1.) \(\displaystyle \int\tan^3(x)\,dx\)

Rewrite the integrand as \(\displaystyle \tan(x)\tan^2(x)\), then use the Pythagorean identity \(\displaystyle \tan^2(\theta)=\sec^2(\theta)-1\).

2.) \(\displaystyle \int\sin^4(x)\cos^2(x)\,dx\)

I would write the integrand as:

\(\displaystyle \sin^2(x)(\sin(x)\cos(x))^2\)

Now, try applying the double-angle identity for sine on the second factor and the power reduction identity for sine on the first. There will be further work after that, but this should get you started...

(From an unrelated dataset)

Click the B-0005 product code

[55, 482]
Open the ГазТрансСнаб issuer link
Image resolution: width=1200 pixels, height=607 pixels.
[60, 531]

I usually prefer converting to sines and cosines first...How about these?

∫tan^3xdx

∫(sin^4x cos^2x)dx

\(\displaystyle \displaystyle \begin{align*} \int{\tan^3{(x)}\,dx} &= \int{\frac{\sin^3{(x)}}{\cos^3{(x)}}\,dx} \\ &= \int{ \frac{\sin{(x)}\sin^2{(x)}}{\cos^3{(x)}}\,dx} \\ &= \int{ \frac{\sin{(x)} \left[ 1 - \cos^2{(x)} \right] }{\cos^3{(x)}} \, dx} \\ &= \int{ \frac{-\sin{(x)}\left[ \cos^2{(x)} - 1 \right] }{\cos^3{(x)}}\,dx} \end{align*}\)

Now let \(\displaystyle \displaystyle \begin{align*} u = \cos{(x)} \implies du = -\sin{(x)}\,dx \end{align*}\) and the integral becomes

\(\displaystyle \displaystyle \begin{align*} \int{\frac{ -\sin{(x)}\left[ \cos^2{(x)} - 1 \right] }{\cos^3{(x)}}\,dx} &= \int{ \frac{u^2 - 1}{u^3}\,du} \\ &= \int{ \frac{1}{u} - u^{-3}\,du} \\ &= \ln{ |u|} + \frac{1}{2}u^{-2} + C \\ &= \ln{ \left| \cos{(x)} \right| } + \frac{1}{2\cos^2{(x)}} + C \end{align*}\)

As for the second, following Mark's initial suggestion, I would try to use more double angle identities to avoid the power reduction formulae (which I can never remember)...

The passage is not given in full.